When we make an offering what are we doing? There are at least three participants. Me, what is being offered and that which the offering is being made to. Incense offering would be me, the incense and Buddha. I can, even with some reservation, determine that the incense and I are present but what about Buddha. Is the Buddha present where the offering is made? I think we can say that the image of Buddha represents Buddha that is everywhere. Infinite wisdom and infinite compassion that permeates everywhere. Shinran makes this reference at the beginning of the Shoshinge, “Kimyo muryoju nyorai, Namo fukashige ko” “I take refuge in the Buddha of immeasurable life and unfathomable light”. If the Buddha is immeasurable and unfathomable then Buddha is everywhere. If Buddha is everywhere then why offer in a specific location. Maybe there is another way to understand our behavior.

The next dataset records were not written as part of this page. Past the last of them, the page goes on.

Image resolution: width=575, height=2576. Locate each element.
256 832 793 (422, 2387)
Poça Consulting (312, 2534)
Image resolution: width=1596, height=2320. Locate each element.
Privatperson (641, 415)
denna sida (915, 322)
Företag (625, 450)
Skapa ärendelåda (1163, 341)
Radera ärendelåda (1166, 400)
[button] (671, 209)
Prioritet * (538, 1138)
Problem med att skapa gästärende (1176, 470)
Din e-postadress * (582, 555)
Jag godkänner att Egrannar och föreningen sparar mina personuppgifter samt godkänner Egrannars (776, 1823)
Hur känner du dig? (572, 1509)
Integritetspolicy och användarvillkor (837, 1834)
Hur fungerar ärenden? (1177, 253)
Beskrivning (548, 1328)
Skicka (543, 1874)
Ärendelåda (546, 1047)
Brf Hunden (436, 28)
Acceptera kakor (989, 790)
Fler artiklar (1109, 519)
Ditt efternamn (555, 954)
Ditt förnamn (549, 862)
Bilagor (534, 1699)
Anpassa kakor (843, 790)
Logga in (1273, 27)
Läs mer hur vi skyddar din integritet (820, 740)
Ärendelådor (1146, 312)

I once asked a Jodo Shinshu teacher if there was anyone that did not benefit from Amida’s Vow. Was there anyone outside Amida’s enlightenment. He replied that there was no one outside of Amida’s wisdom and compassion. Wherever I am there is Amida. No matter what I do there is Amida. This causes concern because we understand what we are capable of. Amida does not change, I am changed by acknowledging my imperfections and limitations and the absolute assurance of Amida that results in my enlightenment.
Buddha is not located in any particular place but when we prepare a place, whether as elaborate as our Onaijin or as simple as Gassho, we prepare ourselves to hear the dharma. One way to understand our rituals of oshoko and osonae, the placing of articles in the onaijin, is as a practice of preparing ourselves and a place to hear the dharma.